October 1, 2021

Moving experiences and blessings are part of the rewards for volunteers at NCYC

Glen Barker and Lisa Halbert pose for a photo with Dominican Father Patrick Briscoe. Barker and Halbert are volunteer recruiters and managers for the National Catholic Youth Conference in Indianapolis on Nov. 18-20. (Submitted photo)

Glen Barker and Lisa Halbert pose for a photo with Dominican Father Patrick Briscoe. Barker and Halbert are volunteer recruiters and managers for the National Catholic Youth Conference in Indianapolis on Nov. 18-20. (Submitted photo)

By John Shaughnessy

As Glen Barker shares his story about the priest and the tearful teenaged girl, he says it shows how the Holy Spirit makes his presence known in people’s lives.

His story also shows the difference that people can make—when they stop whatever they’re doing to focus on a desperate person in front of them.

That moment happened as Barker was serving as a volunteer at a National Catholic Youth Conference (NCYC) in Indianapolis, the biennial event that has attracted more than 20,000 youths hoping to draw closer to God and their Catholic faith.

(Related: Want to be an adult volunteer at NCYC? Here’s what you need to know)

“As an adult volunteer, our primary focus is keeping our youth safe, [but] you just never know when the Holy Spirit will present itself. One such time—and a most moving experience for me—occurred as we were wrapping up reconciliation on Saturday afternoon,” Barker recalls about the sacrament that thousands of young people embrace during NCYC.

“A nervous young lady approached. When she saw that we were disassembling the reconciliation area, she began to cry and asked me if she had waited too long. She told me she had been preparing for this all afternoon and seemed devastated that she had missed her opportunity.

Prompt:
Answer these from the article on NCYC volunteers above.
(a) On what dates is the National Catholic Youth Conference in Indianapolis held?
(b) How many youths has the biennial event attracted?
(c) What did the nervous young lady see being taken apart when she approached?

Data records:
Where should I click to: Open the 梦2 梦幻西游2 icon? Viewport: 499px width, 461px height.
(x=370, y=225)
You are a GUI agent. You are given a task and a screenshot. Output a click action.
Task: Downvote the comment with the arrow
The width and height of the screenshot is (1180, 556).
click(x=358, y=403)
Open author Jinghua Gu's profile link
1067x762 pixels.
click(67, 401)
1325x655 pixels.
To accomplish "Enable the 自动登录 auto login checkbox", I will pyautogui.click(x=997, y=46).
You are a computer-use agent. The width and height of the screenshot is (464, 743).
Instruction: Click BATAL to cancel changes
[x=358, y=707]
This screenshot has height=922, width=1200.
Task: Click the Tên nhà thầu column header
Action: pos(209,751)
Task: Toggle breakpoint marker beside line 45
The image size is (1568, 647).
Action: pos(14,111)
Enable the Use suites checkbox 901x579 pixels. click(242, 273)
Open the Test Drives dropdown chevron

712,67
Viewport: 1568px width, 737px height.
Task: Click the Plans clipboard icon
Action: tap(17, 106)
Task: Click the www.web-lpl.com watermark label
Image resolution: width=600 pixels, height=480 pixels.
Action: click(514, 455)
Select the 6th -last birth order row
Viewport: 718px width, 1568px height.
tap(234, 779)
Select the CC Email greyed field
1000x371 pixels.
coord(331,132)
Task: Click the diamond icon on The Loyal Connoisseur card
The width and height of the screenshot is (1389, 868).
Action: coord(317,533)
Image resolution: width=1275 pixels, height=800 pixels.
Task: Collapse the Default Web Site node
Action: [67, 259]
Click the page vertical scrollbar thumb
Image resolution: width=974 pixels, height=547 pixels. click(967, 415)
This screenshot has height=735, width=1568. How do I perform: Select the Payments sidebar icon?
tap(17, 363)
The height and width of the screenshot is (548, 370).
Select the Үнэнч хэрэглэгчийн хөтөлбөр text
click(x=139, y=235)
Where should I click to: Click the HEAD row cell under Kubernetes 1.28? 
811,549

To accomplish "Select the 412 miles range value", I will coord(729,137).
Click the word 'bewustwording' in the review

Response for this exercise:
(a) Nov. 18-20.
(b) More than 20,000.
(c) The reconciliation area.